- WHAT TO DO
Which lines of the entries below contain the string "Viewport"? Copy each one.

- RECORD EXTRACTS

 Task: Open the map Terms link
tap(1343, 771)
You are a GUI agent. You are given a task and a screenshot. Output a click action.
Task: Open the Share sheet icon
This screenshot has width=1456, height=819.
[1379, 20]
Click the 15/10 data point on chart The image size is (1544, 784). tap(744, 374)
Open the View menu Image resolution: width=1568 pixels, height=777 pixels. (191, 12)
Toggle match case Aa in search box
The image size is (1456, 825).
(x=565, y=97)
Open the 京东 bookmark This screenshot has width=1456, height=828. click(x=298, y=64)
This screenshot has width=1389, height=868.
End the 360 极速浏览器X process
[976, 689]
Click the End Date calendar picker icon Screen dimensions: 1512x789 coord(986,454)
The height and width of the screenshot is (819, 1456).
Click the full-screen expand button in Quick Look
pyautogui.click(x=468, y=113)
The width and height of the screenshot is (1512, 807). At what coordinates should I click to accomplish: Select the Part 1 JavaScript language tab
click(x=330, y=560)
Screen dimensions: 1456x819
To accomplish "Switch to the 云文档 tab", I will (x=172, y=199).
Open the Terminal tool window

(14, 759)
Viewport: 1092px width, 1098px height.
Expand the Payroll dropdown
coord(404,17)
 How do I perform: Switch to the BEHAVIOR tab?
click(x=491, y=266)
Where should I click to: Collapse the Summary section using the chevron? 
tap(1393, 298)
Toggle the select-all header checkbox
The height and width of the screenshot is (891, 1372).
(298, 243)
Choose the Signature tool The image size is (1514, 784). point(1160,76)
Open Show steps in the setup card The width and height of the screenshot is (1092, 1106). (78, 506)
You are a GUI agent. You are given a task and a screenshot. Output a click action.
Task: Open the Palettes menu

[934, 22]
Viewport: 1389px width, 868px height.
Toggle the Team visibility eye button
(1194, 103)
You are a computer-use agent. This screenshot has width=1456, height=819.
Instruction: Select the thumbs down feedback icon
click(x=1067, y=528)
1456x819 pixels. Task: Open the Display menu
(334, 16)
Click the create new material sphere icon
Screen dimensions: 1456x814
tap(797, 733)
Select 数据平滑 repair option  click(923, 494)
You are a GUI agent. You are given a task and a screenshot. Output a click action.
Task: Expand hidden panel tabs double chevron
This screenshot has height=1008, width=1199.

- PROBLEM SOLUTION
Viewport: 1092px width, 1098px height.
Viewport: 1389px width, 868px height.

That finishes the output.